What is the equation of the line passing through (3, 4) with slope 2?

The equation of the line passing through (3, 4) with slope 2 is \( y = 2x - 2 \).

To find the equation of a line, we use the slope-intercept form, which is \( y = mx + c \), where \( m \) is the slope and \( c \) is the y-intercept. Given the slope \( m = 2 \) and a point on the line (3, 4), we can substitute these values into the equation to find \( c \).

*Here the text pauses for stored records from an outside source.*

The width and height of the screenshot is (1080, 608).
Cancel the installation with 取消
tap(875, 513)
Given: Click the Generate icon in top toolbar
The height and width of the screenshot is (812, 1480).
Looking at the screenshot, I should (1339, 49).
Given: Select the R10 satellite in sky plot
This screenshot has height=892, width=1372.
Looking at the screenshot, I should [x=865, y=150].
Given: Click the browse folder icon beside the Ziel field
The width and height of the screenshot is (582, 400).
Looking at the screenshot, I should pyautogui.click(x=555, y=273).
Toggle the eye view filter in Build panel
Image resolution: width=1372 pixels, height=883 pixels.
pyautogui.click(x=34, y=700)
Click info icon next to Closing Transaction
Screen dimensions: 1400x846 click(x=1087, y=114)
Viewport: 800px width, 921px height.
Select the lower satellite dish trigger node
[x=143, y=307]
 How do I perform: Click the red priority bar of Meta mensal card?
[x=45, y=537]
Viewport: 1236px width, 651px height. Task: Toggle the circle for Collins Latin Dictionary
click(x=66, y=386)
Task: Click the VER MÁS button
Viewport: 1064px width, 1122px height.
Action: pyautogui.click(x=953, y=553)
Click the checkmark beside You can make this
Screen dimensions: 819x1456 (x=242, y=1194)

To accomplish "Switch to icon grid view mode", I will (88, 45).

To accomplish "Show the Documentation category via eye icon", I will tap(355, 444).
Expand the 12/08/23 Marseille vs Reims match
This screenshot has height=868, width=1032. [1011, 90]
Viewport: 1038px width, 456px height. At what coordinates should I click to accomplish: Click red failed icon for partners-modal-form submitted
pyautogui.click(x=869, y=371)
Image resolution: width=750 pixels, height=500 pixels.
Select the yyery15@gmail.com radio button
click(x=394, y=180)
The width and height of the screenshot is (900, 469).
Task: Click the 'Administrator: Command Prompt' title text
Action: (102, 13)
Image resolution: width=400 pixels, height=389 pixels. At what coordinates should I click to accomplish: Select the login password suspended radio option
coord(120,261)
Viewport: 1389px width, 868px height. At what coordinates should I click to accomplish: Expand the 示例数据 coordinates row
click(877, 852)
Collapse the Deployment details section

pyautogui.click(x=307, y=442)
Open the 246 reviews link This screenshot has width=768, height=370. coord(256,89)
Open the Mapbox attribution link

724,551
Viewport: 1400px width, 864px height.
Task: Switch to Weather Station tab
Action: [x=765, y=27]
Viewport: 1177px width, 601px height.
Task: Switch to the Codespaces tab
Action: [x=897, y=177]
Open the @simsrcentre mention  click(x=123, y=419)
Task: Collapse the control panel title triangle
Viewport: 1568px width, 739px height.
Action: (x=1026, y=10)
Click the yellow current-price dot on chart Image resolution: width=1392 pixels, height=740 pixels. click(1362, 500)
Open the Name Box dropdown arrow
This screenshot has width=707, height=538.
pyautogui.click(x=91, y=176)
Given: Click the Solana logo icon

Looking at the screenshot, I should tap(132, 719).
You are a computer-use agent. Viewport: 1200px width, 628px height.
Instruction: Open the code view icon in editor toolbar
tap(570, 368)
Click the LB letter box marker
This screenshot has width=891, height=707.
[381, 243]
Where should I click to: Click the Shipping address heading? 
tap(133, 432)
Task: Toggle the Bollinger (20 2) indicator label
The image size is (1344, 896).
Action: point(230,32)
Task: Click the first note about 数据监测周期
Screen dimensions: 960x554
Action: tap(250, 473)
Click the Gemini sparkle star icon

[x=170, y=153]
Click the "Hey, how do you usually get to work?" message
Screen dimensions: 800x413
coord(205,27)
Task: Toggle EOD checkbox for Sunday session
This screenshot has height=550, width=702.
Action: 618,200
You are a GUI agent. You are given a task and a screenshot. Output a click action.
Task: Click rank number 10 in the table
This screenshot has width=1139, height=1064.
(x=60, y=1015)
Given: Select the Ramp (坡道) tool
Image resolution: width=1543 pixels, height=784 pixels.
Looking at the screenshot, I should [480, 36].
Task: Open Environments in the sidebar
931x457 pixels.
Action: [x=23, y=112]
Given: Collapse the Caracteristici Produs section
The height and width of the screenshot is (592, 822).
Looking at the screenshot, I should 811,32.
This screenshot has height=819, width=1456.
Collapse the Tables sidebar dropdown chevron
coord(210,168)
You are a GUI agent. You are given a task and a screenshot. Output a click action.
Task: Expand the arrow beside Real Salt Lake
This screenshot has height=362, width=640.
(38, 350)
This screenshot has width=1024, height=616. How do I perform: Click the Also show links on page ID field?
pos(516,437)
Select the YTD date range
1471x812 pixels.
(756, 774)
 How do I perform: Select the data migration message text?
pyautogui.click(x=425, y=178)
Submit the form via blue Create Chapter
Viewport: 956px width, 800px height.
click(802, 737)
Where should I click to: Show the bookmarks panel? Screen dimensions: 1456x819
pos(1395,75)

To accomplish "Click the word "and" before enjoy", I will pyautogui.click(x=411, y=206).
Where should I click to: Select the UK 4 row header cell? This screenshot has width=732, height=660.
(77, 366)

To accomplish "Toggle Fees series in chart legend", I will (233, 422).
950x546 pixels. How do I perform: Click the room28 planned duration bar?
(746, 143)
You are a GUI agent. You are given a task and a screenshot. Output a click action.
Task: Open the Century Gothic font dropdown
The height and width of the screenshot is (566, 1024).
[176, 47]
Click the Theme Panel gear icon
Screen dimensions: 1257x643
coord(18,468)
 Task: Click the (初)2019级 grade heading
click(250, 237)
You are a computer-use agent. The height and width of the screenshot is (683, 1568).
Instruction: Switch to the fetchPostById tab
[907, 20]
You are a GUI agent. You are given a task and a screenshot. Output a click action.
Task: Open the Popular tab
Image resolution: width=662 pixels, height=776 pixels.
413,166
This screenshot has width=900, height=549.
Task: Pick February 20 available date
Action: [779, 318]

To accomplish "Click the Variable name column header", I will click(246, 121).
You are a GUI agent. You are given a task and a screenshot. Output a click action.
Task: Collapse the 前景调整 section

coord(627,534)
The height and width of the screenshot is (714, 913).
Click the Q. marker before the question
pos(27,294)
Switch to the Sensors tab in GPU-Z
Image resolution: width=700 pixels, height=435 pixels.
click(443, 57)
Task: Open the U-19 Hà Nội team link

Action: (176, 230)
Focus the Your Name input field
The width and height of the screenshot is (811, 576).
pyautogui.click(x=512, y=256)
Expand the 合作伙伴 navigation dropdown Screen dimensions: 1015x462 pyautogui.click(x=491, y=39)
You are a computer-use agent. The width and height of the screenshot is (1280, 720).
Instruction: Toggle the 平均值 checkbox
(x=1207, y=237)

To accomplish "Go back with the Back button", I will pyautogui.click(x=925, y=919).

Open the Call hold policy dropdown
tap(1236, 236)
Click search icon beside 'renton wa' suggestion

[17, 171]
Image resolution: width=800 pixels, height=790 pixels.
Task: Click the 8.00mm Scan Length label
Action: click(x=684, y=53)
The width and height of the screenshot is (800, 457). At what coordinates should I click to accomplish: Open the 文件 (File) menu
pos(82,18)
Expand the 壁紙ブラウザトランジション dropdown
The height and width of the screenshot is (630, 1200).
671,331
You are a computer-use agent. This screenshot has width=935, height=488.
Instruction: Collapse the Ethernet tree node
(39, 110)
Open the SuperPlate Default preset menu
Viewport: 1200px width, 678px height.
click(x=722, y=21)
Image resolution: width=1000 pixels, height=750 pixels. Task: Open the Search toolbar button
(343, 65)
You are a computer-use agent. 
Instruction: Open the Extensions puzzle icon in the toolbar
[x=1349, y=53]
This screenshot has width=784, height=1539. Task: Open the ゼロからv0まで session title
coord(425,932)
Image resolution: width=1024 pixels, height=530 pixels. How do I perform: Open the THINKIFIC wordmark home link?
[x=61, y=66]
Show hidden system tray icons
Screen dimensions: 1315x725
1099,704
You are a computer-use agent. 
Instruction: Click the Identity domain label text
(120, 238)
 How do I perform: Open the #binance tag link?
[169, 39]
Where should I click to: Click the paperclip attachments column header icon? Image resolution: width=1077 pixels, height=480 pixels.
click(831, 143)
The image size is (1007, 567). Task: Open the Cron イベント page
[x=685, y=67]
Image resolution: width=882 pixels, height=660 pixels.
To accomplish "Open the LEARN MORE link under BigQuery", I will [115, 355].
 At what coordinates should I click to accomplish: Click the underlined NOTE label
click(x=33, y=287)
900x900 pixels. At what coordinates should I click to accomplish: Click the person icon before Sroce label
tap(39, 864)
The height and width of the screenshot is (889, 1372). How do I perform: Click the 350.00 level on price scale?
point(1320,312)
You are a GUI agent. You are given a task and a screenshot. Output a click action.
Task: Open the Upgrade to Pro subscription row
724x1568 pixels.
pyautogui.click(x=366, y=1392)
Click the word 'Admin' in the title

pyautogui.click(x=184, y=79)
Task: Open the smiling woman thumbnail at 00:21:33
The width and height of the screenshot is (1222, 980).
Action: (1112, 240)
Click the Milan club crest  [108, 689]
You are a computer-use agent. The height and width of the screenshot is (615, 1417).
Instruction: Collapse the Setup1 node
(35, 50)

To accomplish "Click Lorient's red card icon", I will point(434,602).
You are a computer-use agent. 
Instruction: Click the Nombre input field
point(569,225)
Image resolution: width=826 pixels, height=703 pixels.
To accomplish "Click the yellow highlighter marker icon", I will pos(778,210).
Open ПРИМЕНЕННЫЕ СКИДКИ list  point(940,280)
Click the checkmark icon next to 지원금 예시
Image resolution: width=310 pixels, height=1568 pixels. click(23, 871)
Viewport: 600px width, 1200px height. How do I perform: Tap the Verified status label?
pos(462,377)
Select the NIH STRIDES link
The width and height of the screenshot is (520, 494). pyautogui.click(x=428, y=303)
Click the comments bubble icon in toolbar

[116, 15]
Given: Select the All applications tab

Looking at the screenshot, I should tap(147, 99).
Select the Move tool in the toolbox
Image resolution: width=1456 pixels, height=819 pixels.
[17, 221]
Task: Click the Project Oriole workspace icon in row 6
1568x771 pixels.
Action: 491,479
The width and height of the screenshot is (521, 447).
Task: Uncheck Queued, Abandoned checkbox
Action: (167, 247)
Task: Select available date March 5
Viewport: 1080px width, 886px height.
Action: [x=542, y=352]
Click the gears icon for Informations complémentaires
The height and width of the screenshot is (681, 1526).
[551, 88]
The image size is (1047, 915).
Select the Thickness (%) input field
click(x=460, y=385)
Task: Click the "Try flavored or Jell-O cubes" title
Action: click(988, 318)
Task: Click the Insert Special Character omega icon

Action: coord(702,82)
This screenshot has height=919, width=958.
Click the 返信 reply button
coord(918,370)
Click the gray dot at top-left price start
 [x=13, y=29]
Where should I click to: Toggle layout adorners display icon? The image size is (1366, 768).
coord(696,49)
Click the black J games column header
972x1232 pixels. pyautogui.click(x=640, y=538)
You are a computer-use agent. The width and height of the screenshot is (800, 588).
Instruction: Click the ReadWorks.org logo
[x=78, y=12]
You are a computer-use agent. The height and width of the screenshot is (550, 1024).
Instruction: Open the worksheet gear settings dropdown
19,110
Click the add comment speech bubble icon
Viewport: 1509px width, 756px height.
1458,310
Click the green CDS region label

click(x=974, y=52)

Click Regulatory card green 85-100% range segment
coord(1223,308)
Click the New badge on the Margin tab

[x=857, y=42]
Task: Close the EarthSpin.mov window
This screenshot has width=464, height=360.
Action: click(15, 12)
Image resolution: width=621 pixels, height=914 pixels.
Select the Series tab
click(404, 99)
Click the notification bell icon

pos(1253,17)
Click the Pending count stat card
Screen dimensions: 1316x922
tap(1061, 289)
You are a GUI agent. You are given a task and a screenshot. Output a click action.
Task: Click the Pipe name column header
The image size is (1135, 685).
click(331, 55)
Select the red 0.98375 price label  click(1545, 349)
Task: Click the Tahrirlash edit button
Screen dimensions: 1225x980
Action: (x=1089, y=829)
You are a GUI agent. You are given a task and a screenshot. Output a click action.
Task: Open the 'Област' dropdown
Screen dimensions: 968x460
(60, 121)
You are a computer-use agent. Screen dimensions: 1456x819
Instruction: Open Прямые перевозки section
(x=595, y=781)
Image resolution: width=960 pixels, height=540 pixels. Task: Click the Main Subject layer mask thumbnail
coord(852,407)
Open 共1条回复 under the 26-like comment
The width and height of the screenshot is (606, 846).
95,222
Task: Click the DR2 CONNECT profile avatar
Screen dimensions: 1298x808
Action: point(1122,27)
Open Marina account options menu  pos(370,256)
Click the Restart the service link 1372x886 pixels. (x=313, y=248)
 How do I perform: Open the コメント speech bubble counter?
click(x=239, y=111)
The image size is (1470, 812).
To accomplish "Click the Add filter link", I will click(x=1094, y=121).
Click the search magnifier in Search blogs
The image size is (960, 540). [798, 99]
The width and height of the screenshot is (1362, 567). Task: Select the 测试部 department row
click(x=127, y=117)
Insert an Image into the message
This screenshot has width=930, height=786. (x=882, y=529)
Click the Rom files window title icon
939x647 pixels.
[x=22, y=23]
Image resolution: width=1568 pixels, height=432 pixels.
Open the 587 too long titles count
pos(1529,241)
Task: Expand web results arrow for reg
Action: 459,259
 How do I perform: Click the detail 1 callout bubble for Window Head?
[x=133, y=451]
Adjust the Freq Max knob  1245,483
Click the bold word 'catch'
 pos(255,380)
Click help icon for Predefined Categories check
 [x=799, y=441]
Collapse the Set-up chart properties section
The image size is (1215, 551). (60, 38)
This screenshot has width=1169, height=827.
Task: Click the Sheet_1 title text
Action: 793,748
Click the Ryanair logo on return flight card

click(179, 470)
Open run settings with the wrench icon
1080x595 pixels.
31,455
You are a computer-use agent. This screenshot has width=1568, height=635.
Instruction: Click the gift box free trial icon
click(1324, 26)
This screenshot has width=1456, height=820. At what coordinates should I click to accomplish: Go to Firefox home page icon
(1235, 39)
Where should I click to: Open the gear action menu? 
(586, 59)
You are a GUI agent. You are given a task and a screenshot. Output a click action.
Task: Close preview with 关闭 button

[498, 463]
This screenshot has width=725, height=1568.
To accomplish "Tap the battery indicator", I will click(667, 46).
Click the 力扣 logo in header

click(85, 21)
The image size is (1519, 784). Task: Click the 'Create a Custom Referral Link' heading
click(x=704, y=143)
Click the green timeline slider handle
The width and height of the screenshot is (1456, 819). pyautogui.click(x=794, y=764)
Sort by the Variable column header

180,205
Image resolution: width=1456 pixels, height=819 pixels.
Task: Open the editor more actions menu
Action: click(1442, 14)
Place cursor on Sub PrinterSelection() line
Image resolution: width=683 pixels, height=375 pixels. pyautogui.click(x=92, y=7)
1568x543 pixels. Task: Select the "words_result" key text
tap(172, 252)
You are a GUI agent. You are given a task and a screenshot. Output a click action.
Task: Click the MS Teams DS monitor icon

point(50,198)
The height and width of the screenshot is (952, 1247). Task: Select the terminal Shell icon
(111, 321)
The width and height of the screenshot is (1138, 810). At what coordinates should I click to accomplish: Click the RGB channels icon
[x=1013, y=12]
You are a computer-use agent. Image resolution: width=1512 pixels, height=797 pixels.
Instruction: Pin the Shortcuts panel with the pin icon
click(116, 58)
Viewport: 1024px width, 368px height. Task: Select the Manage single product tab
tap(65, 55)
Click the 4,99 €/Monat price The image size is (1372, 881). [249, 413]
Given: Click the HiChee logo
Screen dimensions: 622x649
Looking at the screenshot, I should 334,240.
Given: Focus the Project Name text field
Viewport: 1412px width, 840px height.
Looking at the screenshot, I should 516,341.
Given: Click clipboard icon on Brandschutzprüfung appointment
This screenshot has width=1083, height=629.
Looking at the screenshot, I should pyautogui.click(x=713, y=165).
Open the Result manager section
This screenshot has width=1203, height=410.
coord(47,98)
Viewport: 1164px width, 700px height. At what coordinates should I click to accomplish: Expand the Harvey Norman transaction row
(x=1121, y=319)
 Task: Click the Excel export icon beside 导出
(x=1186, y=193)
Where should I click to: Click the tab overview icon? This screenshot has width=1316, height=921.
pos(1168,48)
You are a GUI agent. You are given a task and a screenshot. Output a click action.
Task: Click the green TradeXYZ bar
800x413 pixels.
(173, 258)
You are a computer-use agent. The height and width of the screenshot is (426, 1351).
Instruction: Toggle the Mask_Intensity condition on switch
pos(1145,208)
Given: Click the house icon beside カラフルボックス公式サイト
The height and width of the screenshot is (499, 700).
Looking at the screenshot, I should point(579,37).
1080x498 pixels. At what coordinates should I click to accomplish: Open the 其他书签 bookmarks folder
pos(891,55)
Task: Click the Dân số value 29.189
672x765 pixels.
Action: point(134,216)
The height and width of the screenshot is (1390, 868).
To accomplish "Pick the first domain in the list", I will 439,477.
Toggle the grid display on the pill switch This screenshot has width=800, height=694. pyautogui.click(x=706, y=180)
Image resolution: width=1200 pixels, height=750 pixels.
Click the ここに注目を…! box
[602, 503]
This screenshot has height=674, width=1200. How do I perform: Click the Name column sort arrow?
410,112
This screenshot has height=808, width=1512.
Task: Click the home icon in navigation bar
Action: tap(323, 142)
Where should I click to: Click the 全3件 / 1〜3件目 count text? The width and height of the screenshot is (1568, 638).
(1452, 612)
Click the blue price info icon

First, substitute the slope \( m = 2 \) into the equation:
\[ y = 2x + c \]

Next, use the point (3, 4) to find \( c \). Substitute \( x = 3 \) and \( y = 4 \) into the equation:
\[ 4 = 2(3) + c \]

Simplify the equation:
\[ 4 = 6 + c \]

To find \( c \), subtract 6 from both sides:
\[ c = 4 - 6 \]
\[ c = -2 \]

Now, substitute \( c = -2 \) back into the slope-intercept form:
\[ y = 2x - 2 \]

So, the equation of the line passing through the point (3, 4) with a slope of 2 is \( y = 2x - 2 \). This equation tells us that for every unit increase in \( x \), \( y \) increases by 2 units, and the line crosses the y-axis at -2.